In Defence of CSS IDs

August 19th, 2011

Thanks to current best practices the use of CSS IDs has been scorned and mocked apart from when absolutely necessary. I'm all for objects in my CSS and reusing code but there are a few things to say for the humble ID before we throw it by the wayside.


It's probably not the first thing you think of when you consider CSS, but IDs are the fastest selector according to this study. Although it's more a case for devices with slower processors, if you have a large site with an object-oriented CSS file it might render slower than one with a healthy amount of IDs and classes.

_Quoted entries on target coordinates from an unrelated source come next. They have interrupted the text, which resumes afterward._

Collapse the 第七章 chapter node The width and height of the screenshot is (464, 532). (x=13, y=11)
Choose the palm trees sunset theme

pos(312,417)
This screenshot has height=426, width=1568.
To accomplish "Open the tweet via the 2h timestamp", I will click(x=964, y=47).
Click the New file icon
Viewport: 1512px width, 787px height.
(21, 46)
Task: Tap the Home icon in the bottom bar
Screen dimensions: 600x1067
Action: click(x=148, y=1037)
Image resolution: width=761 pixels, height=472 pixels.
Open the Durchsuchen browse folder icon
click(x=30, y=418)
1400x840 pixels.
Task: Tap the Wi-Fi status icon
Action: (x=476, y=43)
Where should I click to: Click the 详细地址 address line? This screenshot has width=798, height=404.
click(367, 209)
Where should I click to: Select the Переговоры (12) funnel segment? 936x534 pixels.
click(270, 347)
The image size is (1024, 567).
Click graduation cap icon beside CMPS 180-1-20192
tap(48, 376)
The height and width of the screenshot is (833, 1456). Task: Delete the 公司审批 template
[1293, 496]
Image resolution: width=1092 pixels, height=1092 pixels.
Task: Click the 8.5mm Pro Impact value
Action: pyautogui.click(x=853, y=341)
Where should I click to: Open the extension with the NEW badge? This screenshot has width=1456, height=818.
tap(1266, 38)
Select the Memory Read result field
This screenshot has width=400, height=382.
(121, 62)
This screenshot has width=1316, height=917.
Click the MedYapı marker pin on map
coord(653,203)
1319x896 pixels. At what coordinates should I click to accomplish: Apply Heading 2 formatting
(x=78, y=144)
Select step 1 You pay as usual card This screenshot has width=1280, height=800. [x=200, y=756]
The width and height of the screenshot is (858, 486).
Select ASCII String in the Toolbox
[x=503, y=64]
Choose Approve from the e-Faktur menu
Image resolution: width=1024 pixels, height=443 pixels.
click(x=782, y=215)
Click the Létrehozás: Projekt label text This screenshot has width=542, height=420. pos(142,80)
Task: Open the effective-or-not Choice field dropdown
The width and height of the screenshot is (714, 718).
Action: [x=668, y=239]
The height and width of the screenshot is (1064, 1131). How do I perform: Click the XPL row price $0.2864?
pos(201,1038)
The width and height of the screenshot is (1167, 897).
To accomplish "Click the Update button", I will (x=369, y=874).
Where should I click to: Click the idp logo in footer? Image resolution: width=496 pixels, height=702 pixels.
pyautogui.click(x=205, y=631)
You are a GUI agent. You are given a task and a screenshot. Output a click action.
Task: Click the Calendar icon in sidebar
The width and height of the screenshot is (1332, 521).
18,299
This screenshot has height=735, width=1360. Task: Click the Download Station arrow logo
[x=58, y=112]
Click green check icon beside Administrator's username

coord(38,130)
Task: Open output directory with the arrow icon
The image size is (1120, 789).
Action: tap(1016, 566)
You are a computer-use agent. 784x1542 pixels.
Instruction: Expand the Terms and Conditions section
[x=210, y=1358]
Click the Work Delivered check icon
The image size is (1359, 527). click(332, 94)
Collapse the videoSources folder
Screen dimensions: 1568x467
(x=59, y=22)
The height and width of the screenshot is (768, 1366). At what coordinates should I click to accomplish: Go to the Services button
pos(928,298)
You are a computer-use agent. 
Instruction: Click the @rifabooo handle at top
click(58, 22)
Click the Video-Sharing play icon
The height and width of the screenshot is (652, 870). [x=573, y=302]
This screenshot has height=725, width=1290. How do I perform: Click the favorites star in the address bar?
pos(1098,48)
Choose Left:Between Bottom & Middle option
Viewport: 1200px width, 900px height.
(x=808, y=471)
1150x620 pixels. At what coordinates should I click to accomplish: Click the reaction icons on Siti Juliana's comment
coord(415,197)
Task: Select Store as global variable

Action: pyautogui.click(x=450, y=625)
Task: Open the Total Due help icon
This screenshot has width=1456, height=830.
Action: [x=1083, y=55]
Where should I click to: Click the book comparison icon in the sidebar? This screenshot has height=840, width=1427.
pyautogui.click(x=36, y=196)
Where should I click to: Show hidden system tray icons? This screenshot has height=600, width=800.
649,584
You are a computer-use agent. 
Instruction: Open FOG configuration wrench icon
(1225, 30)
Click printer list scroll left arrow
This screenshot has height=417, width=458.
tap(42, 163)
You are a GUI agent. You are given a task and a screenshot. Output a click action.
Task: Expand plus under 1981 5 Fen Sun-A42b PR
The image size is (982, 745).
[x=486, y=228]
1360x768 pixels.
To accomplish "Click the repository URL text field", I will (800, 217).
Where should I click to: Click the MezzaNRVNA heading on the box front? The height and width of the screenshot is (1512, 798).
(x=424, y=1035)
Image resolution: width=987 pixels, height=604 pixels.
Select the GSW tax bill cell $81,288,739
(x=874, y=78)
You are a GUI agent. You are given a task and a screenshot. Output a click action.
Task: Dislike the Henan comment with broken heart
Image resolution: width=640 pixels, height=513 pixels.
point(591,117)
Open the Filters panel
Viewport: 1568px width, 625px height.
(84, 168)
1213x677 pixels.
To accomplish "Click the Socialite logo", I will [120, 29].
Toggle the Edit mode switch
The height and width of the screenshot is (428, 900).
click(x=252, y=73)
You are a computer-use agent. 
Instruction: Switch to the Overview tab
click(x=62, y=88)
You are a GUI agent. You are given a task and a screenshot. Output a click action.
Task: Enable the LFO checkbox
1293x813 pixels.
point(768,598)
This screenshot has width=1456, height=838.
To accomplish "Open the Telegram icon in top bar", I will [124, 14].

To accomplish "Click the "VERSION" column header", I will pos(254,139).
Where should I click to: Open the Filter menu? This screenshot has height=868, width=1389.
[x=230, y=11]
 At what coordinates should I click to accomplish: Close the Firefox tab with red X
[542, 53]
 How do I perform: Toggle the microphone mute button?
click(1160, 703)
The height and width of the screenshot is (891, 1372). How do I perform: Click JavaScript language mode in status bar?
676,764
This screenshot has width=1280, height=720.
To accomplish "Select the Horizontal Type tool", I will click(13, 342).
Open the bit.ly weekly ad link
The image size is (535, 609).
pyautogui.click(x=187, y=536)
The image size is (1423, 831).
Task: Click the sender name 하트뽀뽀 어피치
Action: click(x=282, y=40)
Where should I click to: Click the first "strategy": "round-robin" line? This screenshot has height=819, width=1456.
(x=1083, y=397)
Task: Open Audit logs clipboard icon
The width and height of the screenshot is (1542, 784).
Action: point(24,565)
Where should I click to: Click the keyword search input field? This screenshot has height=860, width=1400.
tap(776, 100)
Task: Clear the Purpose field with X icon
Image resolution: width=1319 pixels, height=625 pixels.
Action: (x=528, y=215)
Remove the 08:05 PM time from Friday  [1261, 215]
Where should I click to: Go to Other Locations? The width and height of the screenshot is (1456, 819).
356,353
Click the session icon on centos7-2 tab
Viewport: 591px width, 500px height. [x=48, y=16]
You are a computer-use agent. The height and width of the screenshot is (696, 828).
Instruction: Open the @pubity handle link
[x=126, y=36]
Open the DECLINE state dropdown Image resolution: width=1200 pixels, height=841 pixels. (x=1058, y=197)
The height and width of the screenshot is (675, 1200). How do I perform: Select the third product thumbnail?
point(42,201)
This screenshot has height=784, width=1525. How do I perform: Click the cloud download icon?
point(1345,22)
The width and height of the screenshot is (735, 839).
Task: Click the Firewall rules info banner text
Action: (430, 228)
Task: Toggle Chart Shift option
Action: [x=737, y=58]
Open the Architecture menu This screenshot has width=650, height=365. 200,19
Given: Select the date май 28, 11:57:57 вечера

It has to be said, IDs can come in fairly useful to quickly target an element when mocking up a design or even outlining wireframes for clients to give them a better idea of what content will be there.

It works well with JavaScript

getElementById() is probably the easiest way to start manipulating the DOM and therefore is extremely useful. There is of course getElementsByClassName(), but this doesn't work in IE 5.5 - 8, so you can't rely on it without using an external JavaScript library that will add the functionality. Of course, if you don't want the extra heft then the simplest solution is to add an ID!

These are the three main reasons I don't think we should abandon the ID selector just yet, and perhaps should be more forgiving to those that use it extensively. Myself, I've been playing devil's advocate and try to write object-oriented CSS in my projects because of its many practical benefits but it's worth keeping in mind and questioning why you're doing something, rather than doing it because you've been told you should.